» WORK INSTRUCTION
What lines in the material hold the string "click"? Return every one of them.

» ENTRIES PROVIDED
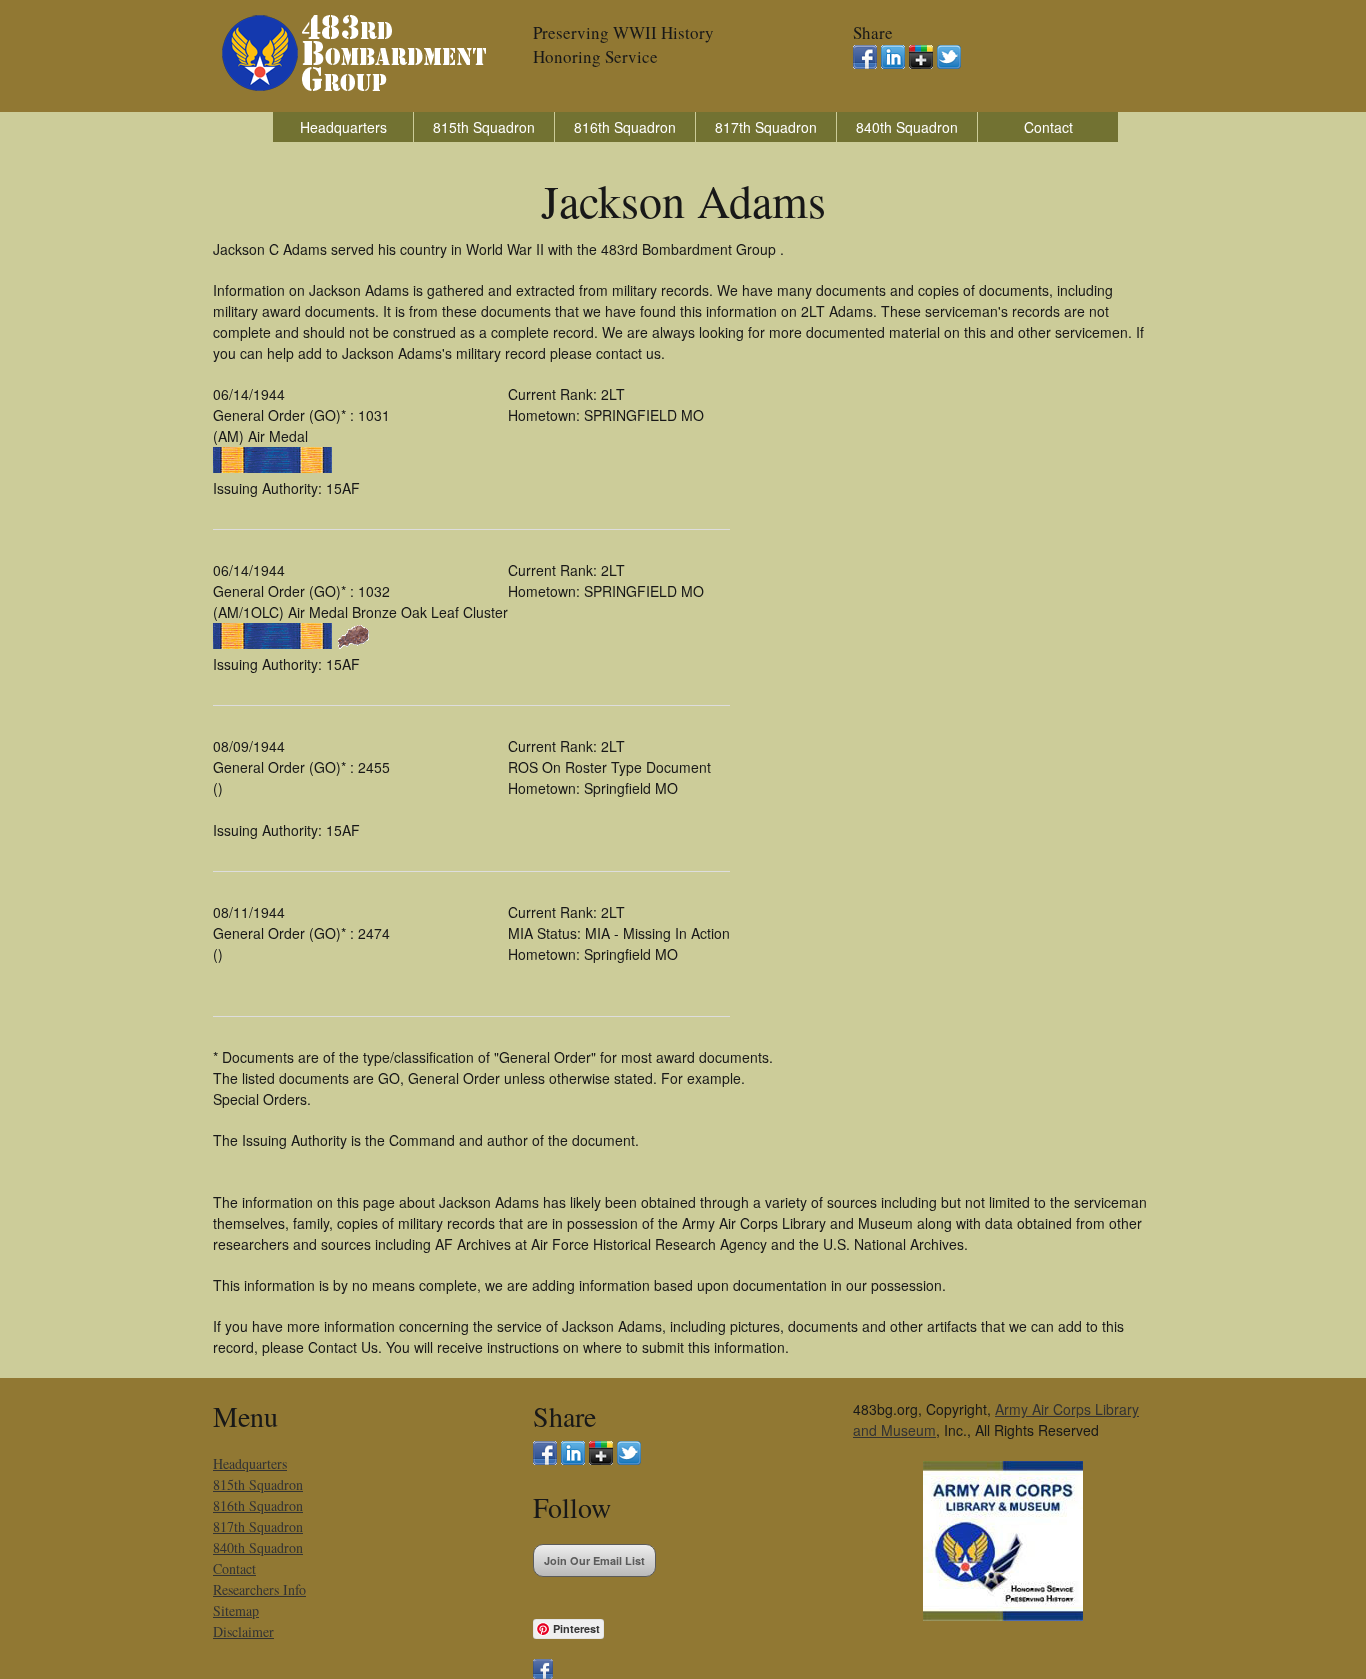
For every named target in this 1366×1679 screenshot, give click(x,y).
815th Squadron (484, 127)
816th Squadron (625, 127)
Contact (1048, 127)
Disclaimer (243, 1631)
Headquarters (343, 127)
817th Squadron (766, 127)
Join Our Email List (594, 1560)
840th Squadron (907, 127)
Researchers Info (259, 1589)
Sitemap (236, 1610)
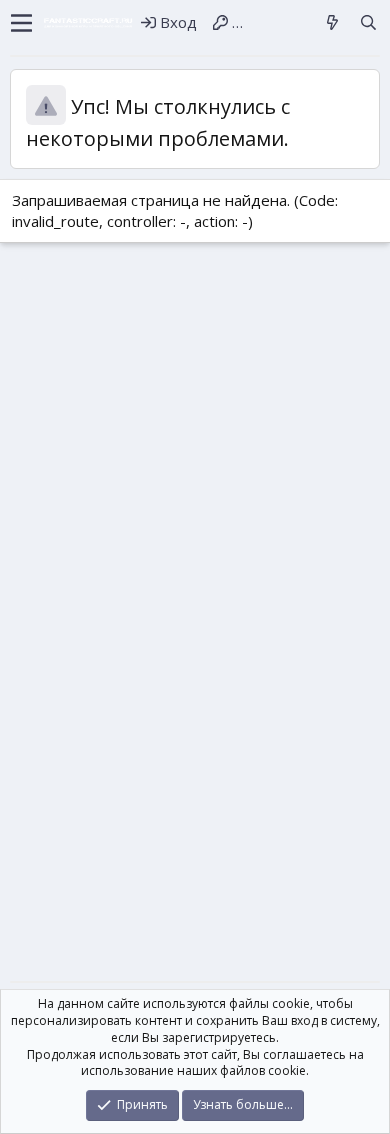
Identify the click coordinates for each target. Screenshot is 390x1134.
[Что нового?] (332, 22)
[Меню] (21, 23)
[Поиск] (368, 22)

» REPLY TO THE EXERCISE
For every named target in this 1366×1679 screenshot, give click(x,y).
Identify the click coordinates for each target. Screenshot is 390x1134.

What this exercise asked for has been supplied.